李克用占領幽州之后,也不是什么事都沒做。
壞事且不談,提一下老李做的好事,最主要的就是重新構建了李可舉、李匡威、李匡籌時代日漸荒廢的邊防體系。
他任命義子李存進為檀薊鎮遏兵馬使,重新組建了靜塞軍,兵額萬余人。如果征發蕃兵、鄉勇,擴充至兩萬余不成問題——母庸置疑,幽州鄉勇也是有相當戰斗力的。
檀薊最主要的防御方向是古北口,這個關口及山北的軍鎮、烽燧體系幾乎占去了靜塞軍超過一半的力量,可見重視程度。
討平劉仁恭之后,又調蔚州刺史李存章為營平鎮遏兵馬使,駐平州。
平州恢復了國朝盛時的盧龍軍編制,雖然兵額只有兩萬,但終究是建立起來了——幽州鎮的軍號本來就是盧龍,又稱盧龍軍節度使,沒有盧龍軍像什么樣?
而在西北的新毅媯方向,義子李存孝所領之兵被編為清夷軍,主要駐扎在媯州,兵額五千,以騎兵為主。
三個義子,分鎮媯、檀、平三地,控扼山后蕃漢部落,是為幽州鎮的北邊定海神針。
而在他們身后,還有涿州刺史李存信、順州刺史李嗣源、瀛莫鎮使李嗣昭,各有兵數千至萬人不等。
這六位統率的兵馬加起來已經五六萬人了,再加上被任命為幽州鎮行軍司馬的李落落所領上萬步騎,整個幽州鎮的兵馬已近七萬。
在屢次叛亂以前,幽州養這么多兵當然沒問題,但經過了這幾年的折騰,老實說,負擔有點重了,百姓很苦,對蕃部的壓榨也慢慢變得酷烈了起來。

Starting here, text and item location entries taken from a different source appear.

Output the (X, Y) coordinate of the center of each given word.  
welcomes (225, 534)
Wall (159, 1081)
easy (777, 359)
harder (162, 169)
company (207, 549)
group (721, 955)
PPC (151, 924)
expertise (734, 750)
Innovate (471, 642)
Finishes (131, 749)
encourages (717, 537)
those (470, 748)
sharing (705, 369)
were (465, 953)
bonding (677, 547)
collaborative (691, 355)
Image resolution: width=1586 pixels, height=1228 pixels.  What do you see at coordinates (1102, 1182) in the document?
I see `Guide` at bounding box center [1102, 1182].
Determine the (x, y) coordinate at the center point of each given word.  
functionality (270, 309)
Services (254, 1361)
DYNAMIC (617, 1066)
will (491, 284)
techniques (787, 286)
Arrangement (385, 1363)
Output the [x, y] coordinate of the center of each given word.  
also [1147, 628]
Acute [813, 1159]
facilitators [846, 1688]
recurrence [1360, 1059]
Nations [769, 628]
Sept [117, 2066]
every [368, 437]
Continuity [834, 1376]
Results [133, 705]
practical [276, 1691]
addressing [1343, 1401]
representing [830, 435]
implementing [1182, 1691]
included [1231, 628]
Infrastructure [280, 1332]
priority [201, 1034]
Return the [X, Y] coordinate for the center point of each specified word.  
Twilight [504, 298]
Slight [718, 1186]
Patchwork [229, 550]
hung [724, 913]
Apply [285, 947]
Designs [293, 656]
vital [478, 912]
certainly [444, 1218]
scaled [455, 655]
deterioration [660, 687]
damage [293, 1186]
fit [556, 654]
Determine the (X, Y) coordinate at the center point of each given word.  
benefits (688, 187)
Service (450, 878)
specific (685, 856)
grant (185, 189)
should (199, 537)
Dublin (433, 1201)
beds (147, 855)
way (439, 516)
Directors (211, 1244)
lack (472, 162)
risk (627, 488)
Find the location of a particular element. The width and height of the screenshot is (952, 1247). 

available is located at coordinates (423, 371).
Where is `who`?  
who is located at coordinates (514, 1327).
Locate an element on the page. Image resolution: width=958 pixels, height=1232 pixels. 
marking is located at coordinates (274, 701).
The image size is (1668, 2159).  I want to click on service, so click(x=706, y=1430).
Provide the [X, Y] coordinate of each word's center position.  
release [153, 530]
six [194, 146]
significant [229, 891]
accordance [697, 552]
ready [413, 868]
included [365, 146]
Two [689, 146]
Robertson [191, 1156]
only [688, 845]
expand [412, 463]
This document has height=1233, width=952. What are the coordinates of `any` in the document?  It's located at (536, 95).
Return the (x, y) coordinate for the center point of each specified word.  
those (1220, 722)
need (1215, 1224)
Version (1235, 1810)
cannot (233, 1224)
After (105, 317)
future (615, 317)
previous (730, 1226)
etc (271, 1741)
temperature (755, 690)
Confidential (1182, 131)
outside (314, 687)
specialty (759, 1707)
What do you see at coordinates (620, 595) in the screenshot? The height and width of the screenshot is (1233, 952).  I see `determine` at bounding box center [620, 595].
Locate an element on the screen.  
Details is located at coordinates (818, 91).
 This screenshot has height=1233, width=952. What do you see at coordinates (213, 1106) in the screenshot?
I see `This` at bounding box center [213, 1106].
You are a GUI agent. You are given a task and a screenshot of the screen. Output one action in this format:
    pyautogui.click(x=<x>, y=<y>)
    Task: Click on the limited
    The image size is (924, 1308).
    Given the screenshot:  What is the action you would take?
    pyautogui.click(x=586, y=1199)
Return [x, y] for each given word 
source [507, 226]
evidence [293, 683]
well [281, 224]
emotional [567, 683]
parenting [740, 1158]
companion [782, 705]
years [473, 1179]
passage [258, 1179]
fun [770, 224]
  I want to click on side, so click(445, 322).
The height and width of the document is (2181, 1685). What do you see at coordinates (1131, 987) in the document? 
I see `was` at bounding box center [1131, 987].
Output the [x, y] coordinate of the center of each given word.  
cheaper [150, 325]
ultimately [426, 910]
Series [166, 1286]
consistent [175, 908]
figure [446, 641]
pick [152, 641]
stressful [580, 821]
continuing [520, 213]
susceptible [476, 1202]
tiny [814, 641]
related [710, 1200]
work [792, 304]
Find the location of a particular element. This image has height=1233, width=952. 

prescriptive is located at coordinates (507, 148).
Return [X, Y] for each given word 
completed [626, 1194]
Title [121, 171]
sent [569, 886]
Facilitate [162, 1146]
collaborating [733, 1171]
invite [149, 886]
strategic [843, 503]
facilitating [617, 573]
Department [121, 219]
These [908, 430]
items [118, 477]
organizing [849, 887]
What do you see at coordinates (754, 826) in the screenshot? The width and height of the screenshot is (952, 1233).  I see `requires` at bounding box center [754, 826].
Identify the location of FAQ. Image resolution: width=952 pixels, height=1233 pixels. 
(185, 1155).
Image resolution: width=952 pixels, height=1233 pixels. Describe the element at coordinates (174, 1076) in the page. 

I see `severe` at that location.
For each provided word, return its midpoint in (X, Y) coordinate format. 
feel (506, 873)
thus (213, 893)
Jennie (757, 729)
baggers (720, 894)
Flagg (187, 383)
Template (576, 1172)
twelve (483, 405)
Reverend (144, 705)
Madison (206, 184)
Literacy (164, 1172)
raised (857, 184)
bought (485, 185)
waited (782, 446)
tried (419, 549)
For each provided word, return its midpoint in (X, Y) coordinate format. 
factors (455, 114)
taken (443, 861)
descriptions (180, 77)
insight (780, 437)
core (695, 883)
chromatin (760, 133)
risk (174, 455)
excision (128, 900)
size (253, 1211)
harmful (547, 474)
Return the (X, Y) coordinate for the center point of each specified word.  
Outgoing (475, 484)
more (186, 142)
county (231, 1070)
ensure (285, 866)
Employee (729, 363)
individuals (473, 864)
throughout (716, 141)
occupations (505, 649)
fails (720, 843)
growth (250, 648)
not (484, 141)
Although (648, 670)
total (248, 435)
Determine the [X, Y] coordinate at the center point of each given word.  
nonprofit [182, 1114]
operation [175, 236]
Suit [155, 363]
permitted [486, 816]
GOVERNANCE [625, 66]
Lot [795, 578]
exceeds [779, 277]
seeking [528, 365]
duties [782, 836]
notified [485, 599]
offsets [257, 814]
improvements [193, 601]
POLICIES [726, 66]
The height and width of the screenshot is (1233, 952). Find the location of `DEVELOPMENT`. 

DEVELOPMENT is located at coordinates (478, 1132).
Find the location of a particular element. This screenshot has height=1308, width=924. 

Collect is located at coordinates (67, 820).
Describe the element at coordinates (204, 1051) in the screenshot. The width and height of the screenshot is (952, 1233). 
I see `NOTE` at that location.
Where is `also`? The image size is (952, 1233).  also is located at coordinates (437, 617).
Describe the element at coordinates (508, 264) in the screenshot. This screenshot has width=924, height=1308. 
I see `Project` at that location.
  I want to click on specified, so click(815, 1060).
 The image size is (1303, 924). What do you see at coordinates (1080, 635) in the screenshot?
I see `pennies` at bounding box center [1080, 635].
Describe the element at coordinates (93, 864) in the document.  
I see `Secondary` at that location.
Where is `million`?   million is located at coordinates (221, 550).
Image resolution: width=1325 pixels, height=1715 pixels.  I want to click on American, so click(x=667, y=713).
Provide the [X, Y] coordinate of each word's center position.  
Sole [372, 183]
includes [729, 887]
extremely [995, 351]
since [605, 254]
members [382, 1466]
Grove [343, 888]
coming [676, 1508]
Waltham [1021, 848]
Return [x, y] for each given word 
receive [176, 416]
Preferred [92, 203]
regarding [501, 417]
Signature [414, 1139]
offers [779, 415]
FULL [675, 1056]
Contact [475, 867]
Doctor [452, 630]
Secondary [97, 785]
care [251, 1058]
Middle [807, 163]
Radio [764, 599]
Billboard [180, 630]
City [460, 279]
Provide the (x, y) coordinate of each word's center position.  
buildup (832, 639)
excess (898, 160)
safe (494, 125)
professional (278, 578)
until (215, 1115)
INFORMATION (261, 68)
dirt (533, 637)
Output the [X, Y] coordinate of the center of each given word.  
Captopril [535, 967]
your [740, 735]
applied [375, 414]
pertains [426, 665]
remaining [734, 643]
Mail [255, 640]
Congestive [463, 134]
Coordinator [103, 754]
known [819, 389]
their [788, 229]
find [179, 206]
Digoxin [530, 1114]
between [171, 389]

但老百姓還是咬牙堅持,因為他們更害怕契丹過來劫掠。公允地說,李克用部隊的軍紀不好,但他們到底還是有軍紀的,有時候也會裝模作樣抓一抓犯事的倒霉鬼。可契丹人就不一樣了,他們還沒把幽州看做自己的地盤,完全是撈一把就走的心態,自然談不上什么軍紀,燒殺搶掠是家常便飯。
這一日,新官上任不過數月的李存章正在巡視邊塞軍鎮。
他從平州理所盧龍縣出發,帶著三千騎兵,一人雙馬東行,走了一百八十余里至石城縣臨渝關。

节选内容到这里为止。